21 Dec Market Fluctuations: Balance in Your Life & Portfolio | Owner Update
Questions: How does one determine the correct balance and proportion in the portfolio of financial investments? At what level does one ascertain ‘enough is enough? Does a prescient investor sufficiently visionary to foresee the future and avoid collapsing markets exist?
Answers: Carefully, Unknown, No.
In all things, there tends to be a cycle of events. Activities and market proclivities swing from one extreme to another. If the timing is bad, buying high and selling low is possible, a sure-fire recipe for financial failure. The 1990s Long Beach area real estate collapse and the myriad real estate investors caught at the peak are stellar examples of wrong-time and wrong-place investing. In retrospect, it is possible to stand back and see severe market over-valuation. However, in the middle of the fray, everything appeared to be rising up with no end.
Recent Internet stock valuations could be a portent of another collapse. Like the Dutch tulip bulb bubble (where investors bid up the price of lowly tulip bulbs beyond the value of Dutch national economic output), Internet stock prices could be another set-up for collapse. A recent Forbes article noted:
‘America Online’ was worth more than GM, Ford, and the entire American steel industry combined.
‘Yahoo’ was worth more than Burlington Northern Santa Fe, Union Pacific, Norfolk Southern CSX, and all the rest of America’s railroads combined.
‘Amazon.com’ was worth more than Sears, Kmart, J.C. Penny, Saks, and Nieman Marcus Group combined.
‘eBay’ the online Internet auction site, was worth about the same as the New York Times Co., Dow Jones, and the Washington Post Company combined.
‘Red Hat’ which markets software you can get for free off the Internet (the Linux operating system), was worth more than British Airways, Japan Airlines, and KLM Royal Dutch Airlines combined.
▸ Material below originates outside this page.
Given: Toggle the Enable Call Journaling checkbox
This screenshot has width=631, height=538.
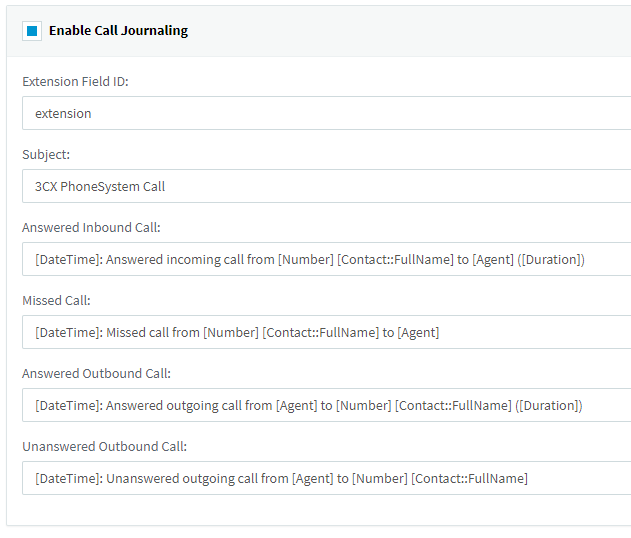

These amazing comparisons do not tell the whole story of negligible or non-existent profits by many Internet companies. These Internet valuations begin to sound like the apartment sales of the 1980s with negative cash flows and no prospect of any return on investment outside appreciation. Is it wise to own assets that produce no profit income? While the jury is still out on Internet valuations, it is wise to assess portfolio balance and proportion against standard investment risk and security measures.
In a balanced approach, real estate ownership can make great sense as an offset to the apparent high-risk / high-flyer state of the stock market and Internet stocks in specific. All eggs in one basket could make for a large, scrambled egg omelet!
*This article is not to be consider financial advice. Please consult your financial professional before making any financial decisions.